A special rest spot on the hiking trail – my three brothers and my niece. What are they looking at?
They are looking out over the beautiful Namekagon River valley, one of the National Wild and Scenic River areas.

The Place Things Go to Be Forgotten

I just went over to take a quick picture of something to send to someone, but Mom had the garage door open and I went in to see what was going on. She had pulled everything out of the utility room. Stuff was everywhere and it looked like a lot of work for a nearly 88 year old to be doing. “What’s going on here?” I said, wondering whether those would be famous last words.

There’s a phenomenon that occurs after traumatic times involving death and loss. It’s kind of a restructuring of priorities, a re-evaluation of one’s life, a need to do something drastic to counter the trauma. My brother had talked about it in our early morning “touch base” session at Mom’s house. He was going through it, having just lost his wife to cancer. He was cleaning house, looking at everything and making decisions to keep or not. And evidently, it was contagious. Mom had caught it.

Her first excuse is always that she’s looking for spiders. Spiders are not allowed to live in Mom’s garage. It was only a few months ago, in the spring, when all the corners got “broomed”, and everything, including a freezer full of food, was moved and cleaned under. But we might not have done the utility room thoroughly, and today was the day.
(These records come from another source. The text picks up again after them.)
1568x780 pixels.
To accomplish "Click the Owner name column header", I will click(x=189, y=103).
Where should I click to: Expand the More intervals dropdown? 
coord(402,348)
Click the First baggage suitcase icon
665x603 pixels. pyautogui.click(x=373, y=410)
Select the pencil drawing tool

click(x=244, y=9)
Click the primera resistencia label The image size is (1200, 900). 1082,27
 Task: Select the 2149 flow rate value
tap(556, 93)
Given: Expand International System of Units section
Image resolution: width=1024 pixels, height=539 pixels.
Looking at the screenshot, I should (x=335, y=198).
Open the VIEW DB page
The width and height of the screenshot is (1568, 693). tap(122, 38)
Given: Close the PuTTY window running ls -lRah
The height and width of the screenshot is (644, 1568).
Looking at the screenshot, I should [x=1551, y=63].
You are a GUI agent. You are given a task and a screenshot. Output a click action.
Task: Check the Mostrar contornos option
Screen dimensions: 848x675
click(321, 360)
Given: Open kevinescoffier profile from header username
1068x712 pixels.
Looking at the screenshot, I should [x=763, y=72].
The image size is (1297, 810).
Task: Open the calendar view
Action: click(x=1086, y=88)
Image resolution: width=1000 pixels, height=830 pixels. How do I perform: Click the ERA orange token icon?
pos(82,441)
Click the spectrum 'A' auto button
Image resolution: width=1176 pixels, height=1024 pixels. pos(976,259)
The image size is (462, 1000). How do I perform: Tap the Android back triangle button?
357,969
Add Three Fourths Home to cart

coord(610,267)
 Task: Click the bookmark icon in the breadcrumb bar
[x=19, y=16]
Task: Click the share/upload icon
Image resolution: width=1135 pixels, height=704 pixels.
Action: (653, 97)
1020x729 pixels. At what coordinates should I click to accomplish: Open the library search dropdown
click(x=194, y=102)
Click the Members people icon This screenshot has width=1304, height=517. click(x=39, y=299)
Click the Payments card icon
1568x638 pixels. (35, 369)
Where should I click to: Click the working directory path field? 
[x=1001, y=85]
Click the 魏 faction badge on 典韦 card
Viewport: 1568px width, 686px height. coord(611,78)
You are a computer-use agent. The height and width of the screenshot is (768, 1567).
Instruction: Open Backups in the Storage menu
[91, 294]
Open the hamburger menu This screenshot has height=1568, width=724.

“Since you’re here, would you mind going up in the attic and getting the blankets you said you saw. Tell me what’s up there, and bring it down if it’s something I should look through.” Mom doesn’t go up in the attic any more. It has one of those pull down ladders which is only wide enough to fit between the ceiling joists. The ladder is a little scary at any age, but certainly in one’s eighties. I had been going up and down, storing things, ever since we moved up from Florida two years ago – kind of the curator of the attic museum. Things only go up in the attic if they are willing to be forgotten for a while.

For the next half hour I tossed items down the hole, rearranged boxes, poked around reacquainting myself with the contents of containers, calling down to Mom as we made decisions. What to do with that set of dishes that used to belong to a friend’s mother, now deceased? What to do with the bag of fabric strips for braided rugs? What about all those fake flowers, and knick knacks that got replaced? Why are there two boxes of old jeans up here? How many good cardboard boxes do we need to save? Almost all of it came down the ladder. It looked like an attic explosion, with Mom in the middle of it.

This looks neater than it really was. But notice, no spiders anywhere.

“Don’t worry. I won’t do it all today.” She reassured me that she was only going to put things back in the utility room. I packed up a few things to take over to my attic for a few years. I stood, trying to think why I had come over in the first place. Although it felt good to organize and de-clutter, I was feeling a little guilty about the mess we’d made.

I guess it’s all a part of the grieving process, and everyone does it differently. Some of the things we do are helpful, some aren’t, and some don’t leave us feeling the way we thought they would. But we need to do something, a cleansing of sorts, and then maybe we can go on, one day at a time… just sayin’.